光合细菌在水产养殖、污水处理中有多方面的作用,主要包括这些方面:(1)水质净化。富营养水体或者其他污水在施用光合细菌后,在水体底部缺氧的情况下,光合细菌能有效地将氨态氮、硫化氢和其他有害物质吸收,形成优势群落后还能抑制其他病原菌的生长,从而净化水质。(2)间接增氧作用。光合细菌生长繁殖时,不需要氧气,也不释放氧气,它是通过吸收水体中的耗氧因子而间接增加氧气。(3)作为培养浮游动物的饵料。光合细菌的菌体细胞营养丰富,是轮虫、枝角类等浮游动物的优质饵料,而轮虫、枝角类等是鱼类的优良的天然开口饵料。(4)可作饲料添加剂。光合细菌的菌体细胞营养丰富,并含有大量的生理活性物质,可直接拌入饲料中投喂,除增加营养,降低饲料系数外,还可起到刺激动物免疫***,增强消化和抗病能力,促进生长的作用。
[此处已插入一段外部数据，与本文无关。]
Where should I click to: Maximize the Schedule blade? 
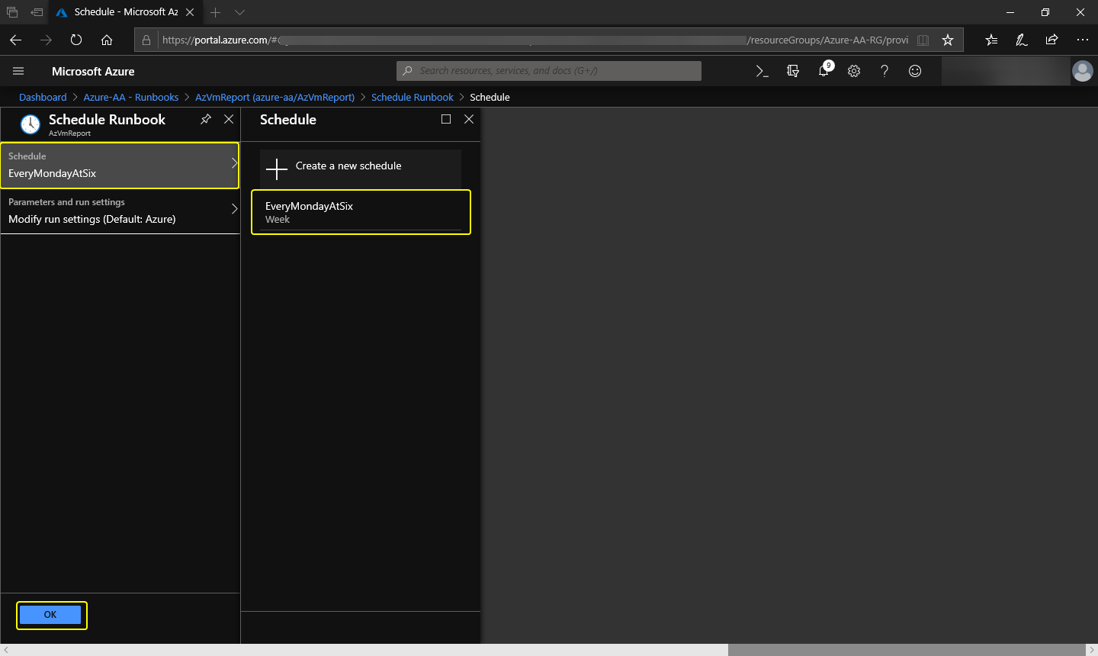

目前,我国光合细菌的培养与生产有实验室内的小规模培养,也有室外条件下的大规模培养。在实验室内利用人工配制的培养液进行小规模的培养时,其培养液中需要添加多种成分,尤其是营养物质丰富的酵母膏或牛肉膏等,才能促成光合细菌的生长繁殖。也有一些单位能够大规模培养光合细菌,并形成光合细菌产品进行出售,但是培养液或者培养基技术一般是不公开的。而光合细菌作为自然界的一种天然细菌,其容易在多种条件下自然地出现。
在我国富营养化严重并发生蓝藻水华的水体如太湖、滇池或者是高密度养殖的淡水池塘中,蓝藻水华一般被当作有害物质需要去除。由于蓝藻水华中蓝藻细胞破裂后可能释放蓝藻毒素,如果没有伴随一定的环保、安全的处理,蓝藻水华在高浓度堆积时还容易产生蓝藻水华腐烂时特有的恶臭味,并大量消耗水体溶氧,这对蓝藻水华的资源化利用形成了限制。
发明内容
本发明的目的是对蓝藻水华资源化利用,提供一种利用蓝藻水华培育红假单胞菌属(Rhodopseudomonas)光合细菌的方法。
本发明的目的是通过如下技术方案来实现的:
本发明涉及一种利用蓝藻水华培育红假单胞菌属(Rhodopseudomonas)光合细菌的方法,所述方法包括如下步骤:
S1、从发生蓝藻水华的水体获取蓝藻水华,通过过滤浓缩后置于有自然光照的透光容器中;浓缩后的蓝藻水华体系在搅动均匀后的总氮浓度在200mg/L以上,总磷浓度在35-3mg/L。如果总氮浓度低于200mg/L,水体则易出现蓝藻的继续生长或其他藻类的生长而不利于蓝藻的腐烂及光合细菌的培养。而其中总磷浓度的水平是与总氮浓度相关的,总氮浓度高则总磷浓度也高,反之亦然。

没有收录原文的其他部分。